━━ Texto em estudo ━━

Conteúdo também é ferramenta de busca
Outro ponto destacado foi a mudança no comportamento de busca dos consumidores. Além do Google, plataformas como TikTok, Instagram e, mais recentemente, o ChatGPT passaram a fazer parte da jornada de descoberta.
No TikTok, por exemplo, Heitor recomendou pensar o conteúdo a partir daquilo que o consumidor procuraria. Em vez de simplesmente divulgar um restaurante italiano, a comunicação pode responder a uma intenção específica, como “melhor restaurante italiano em São Paulo” ou “restaurante romântico em Curitiba”.
A recomendação é se colocar no lugar do cliente antes de produzir o conteúdo: o que eu procuraria se estivesse querendo comprar esse produto ou escolher esse restaurante? Para encontrar referências, o especialista apresentou ferramentas como a Biblioteca de Anúncios da Meta, que permite consultar campanhas que estão sendo veiculadas por empresas e concorrentes. Outra possibilidade é observar perfis de referência e conteúdos que já foram validados pelo público.
A própria audiência também funciona como laboratório. Ao analisar quais publicações tiveram melhor desempenho, o empresário consegue identificar padrões e reproduzir os elementos que funcionaram em novos conteúdos.
Posicionamento antes do anúncio
Heitor também reforçou que tráfego pago não deve ser tratado como uma solução isolada. Antes de investir, é necessário definir o que a marca quer comunicar e como deseja ser percebida.
Ele apresentou o posicionamento de sua própria agência como exemplo. Ao identificar que empresários de Curitiba valorizavam contratar uma empresa local, a agência passou a incorporar essa característica em sua comunicação. O mesmo princípio pode ser aplicado à gastronomia.

━━━
━━ Informações fornecidas ━━

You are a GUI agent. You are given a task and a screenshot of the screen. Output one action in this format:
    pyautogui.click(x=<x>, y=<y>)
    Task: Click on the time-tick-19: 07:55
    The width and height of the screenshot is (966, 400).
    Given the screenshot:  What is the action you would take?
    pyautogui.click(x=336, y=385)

━━━

Suas tarefas
1 – Segundo o texto em estudo, que ferramenta o especialista apresentou para consultar campanhas veiculadas por empresas e concorrentes?
2 – Transcreva literalmente o trecho do texto em estudo que começa em "A recomendação é" e segue até "deseja ser percebida.".
3 – Como fica, de forma mais breve, o parágrafo do texto em estudo que começa com "A recomendação é se colocar no lugar do cliente", mantendo suas informações principais?
As entradas não são necessárias para resolver as tarefas.

Respostas do exercício
1 – A Biblioteca de Anúncios da Meta.

2 –
A recomendação é se colocar no lugar do cliente antes de produzir o conteúdo: o que eu procuraria se estivesse querendo comprar esse produto ou escolher esse restaurante? Para encontrar referências, o especialista apresentou ferramentas como a Biblioteca de Anúncios da Meta, que permite consultar campanhas que estão sendo veiculadas por empresas e concorrentes. Outra possibilidade é observar perfis de referência e conteúdos que já foram validados pelo público.
A própria audiência também funciona como laboratório. Ao analisar quais publicações tiveram melhor desempenho, o empresário consegue identificar padrões e reproduzir os elementos que funcionaram em novos conteúdos.
Posicionamento antes do anúncio
Heitor também reforçou que tráfego pago não deve ser tratado como uma solução isolada. Antes de investir, é necessário definir o que a marca quer comunicar e como deseja ser percebida.

3 – Antes de produzir conteúdo, convém pensar como o cliente e perguntar o que ele procuraria para comprar o produto ou escolher o restaurante. Como fontes de referência, o especialista indicou a Biblioteca de Anúncios da Meta, que mostra campanhas em veiculação de empresas e concorrentes. Também sugeriu observar perfis de referência e conteúdos já validados pelo público.